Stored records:
__________________________________________________
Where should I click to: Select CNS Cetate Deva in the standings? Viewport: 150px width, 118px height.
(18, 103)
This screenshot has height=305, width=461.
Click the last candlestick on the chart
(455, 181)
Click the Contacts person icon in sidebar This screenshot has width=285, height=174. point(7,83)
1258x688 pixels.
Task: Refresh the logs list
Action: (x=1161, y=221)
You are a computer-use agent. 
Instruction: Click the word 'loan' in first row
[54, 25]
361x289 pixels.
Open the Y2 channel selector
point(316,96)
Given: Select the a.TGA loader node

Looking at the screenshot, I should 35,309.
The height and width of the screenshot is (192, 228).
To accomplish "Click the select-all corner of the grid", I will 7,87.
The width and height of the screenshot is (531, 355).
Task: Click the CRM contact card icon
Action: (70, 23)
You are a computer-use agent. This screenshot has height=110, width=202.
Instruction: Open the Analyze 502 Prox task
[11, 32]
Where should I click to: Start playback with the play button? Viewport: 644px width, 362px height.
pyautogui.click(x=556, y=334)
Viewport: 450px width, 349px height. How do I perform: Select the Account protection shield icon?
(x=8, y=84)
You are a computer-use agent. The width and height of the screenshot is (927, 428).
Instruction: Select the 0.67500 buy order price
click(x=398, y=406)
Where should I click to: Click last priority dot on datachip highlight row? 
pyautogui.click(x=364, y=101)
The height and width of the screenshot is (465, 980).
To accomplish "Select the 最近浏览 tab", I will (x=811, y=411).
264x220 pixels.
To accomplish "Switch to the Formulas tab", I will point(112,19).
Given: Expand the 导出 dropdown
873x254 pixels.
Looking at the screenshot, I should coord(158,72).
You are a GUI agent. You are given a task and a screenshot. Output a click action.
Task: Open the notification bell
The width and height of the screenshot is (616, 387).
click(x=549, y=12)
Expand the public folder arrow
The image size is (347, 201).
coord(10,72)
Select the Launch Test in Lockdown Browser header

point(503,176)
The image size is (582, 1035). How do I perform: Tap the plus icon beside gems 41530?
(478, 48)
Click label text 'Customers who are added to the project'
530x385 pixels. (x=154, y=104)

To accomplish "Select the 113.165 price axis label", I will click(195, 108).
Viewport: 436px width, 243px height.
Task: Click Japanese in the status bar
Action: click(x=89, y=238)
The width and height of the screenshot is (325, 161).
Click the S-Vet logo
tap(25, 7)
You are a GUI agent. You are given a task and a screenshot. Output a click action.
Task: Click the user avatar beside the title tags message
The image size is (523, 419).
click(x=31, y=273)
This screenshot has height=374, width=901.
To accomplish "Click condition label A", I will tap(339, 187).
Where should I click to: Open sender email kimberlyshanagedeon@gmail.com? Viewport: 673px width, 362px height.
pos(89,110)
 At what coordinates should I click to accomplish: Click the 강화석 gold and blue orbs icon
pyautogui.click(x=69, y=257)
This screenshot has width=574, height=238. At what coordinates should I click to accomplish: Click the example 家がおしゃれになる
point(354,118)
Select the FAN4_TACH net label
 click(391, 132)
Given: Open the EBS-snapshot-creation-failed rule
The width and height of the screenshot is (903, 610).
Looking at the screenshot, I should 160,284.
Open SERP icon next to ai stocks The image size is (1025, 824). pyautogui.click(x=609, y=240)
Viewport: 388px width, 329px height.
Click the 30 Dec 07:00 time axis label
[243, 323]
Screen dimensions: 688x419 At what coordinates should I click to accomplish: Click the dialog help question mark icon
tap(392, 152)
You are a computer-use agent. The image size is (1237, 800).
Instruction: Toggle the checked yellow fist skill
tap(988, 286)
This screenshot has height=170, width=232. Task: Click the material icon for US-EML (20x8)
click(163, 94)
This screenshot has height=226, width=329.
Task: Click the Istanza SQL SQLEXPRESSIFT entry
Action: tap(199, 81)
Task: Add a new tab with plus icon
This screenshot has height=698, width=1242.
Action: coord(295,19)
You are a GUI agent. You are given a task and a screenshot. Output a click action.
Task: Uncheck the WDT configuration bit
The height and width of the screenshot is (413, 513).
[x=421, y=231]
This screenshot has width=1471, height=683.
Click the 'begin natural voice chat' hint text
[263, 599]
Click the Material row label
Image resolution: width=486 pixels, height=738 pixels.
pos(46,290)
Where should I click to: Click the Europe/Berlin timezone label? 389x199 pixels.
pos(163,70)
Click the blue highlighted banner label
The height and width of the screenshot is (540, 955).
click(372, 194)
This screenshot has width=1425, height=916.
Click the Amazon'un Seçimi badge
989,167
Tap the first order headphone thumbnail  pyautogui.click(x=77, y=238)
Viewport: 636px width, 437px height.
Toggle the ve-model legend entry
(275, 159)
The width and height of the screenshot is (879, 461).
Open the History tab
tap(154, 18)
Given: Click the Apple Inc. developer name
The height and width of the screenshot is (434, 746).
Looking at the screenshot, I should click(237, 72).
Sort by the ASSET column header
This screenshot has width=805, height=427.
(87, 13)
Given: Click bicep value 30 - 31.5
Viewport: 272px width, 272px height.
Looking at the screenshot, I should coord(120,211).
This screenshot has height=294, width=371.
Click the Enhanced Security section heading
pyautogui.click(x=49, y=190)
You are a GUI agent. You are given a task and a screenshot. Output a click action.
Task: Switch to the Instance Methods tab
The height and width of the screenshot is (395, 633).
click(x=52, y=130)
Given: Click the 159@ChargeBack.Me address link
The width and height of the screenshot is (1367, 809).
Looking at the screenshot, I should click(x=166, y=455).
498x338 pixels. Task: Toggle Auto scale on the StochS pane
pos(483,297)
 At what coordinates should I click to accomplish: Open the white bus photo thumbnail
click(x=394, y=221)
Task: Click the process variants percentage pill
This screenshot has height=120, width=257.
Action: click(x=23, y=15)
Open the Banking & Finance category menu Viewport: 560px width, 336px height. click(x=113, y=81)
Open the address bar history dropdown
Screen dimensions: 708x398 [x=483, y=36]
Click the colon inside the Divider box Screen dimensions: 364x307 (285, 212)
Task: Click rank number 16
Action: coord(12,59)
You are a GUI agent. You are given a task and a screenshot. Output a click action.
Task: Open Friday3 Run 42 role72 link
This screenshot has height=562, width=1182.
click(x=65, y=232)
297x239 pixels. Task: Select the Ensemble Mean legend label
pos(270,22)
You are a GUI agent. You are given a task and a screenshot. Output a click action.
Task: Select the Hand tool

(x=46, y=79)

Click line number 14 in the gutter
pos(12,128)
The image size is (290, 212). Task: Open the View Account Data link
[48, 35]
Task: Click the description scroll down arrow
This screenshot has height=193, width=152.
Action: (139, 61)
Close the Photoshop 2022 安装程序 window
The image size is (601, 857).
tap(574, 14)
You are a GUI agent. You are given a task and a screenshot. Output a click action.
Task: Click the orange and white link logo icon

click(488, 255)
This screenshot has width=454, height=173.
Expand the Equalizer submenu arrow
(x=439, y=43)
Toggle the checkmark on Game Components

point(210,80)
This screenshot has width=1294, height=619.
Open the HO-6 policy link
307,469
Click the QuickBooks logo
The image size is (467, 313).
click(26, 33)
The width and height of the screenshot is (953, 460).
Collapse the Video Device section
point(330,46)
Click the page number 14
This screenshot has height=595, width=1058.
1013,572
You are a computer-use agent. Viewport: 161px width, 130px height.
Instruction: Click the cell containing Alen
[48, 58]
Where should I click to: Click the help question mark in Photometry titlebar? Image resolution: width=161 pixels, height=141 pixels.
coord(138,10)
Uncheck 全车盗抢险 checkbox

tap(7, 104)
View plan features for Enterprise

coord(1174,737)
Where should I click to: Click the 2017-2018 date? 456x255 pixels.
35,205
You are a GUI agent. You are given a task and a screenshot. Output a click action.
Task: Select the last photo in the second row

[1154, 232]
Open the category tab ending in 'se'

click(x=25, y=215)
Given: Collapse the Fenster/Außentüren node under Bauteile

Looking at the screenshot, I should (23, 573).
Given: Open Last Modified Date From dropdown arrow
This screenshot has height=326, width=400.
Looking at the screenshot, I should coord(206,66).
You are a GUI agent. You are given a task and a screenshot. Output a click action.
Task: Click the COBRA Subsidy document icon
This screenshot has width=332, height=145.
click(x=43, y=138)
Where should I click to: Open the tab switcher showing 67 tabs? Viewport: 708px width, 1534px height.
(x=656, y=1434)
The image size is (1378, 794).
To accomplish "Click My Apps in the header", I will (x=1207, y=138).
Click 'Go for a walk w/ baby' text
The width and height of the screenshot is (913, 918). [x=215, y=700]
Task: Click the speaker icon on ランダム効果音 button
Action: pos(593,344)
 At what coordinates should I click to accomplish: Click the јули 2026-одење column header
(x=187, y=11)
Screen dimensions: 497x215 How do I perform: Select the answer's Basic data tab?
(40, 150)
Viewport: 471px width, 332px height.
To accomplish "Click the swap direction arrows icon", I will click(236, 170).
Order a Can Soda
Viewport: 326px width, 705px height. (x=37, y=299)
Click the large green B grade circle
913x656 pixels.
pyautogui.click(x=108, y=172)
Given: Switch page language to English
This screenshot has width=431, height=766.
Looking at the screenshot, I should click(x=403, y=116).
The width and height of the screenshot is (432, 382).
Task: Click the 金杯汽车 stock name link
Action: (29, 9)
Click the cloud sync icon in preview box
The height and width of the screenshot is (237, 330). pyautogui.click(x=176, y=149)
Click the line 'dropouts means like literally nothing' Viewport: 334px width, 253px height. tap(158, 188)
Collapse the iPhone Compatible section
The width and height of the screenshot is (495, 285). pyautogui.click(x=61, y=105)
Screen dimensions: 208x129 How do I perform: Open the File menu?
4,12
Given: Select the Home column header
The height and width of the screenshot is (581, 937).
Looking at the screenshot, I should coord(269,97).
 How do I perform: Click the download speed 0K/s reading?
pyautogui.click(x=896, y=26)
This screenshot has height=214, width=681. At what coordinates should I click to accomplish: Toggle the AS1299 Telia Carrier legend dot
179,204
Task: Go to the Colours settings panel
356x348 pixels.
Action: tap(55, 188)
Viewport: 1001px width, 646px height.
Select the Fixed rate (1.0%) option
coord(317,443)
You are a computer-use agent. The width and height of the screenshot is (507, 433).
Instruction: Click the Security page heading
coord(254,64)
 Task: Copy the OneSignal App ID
__________________________________________________
◆ **The task**: Return exactly the lines above from the line that has "Open the Banking" through the line that has "Task: Click the description scroll down arrow", inclusive, and nothing else.

◆ **Worked solution**:
Open the Banking & Finance category menu Viewport: 560px width, 336px height. click(x=113, y=81)
Open the address bar history dropdown
Screen dimensions: 708x398 [x=483, y=36]
Click the colon inside the Divider box Screen dimensions: 364x307 (285, 212)
Task: Click rank number 16
Action: coord(12,59)
You are a GUI agent. You are given a task and a screenshot. Output a click action.
Task: Open Friday3 Run 42 role72 link
This screenshot has height=562, width=1182.
click(x=65, y=232)
297x239 pixels. Task: Select the Ensemble Mean legend label
pos(270,22)
You are a GUI agent. You are given a task and a screenshot. Output a click action.
Task: Select the Hand tool

(x=46, y=79)

Click line number 14 in the gutter
pos(12,128)
The image size is (290, 212). Task: Open the View Account Data link
[48, 35]
Task: Click the description scroll down arrow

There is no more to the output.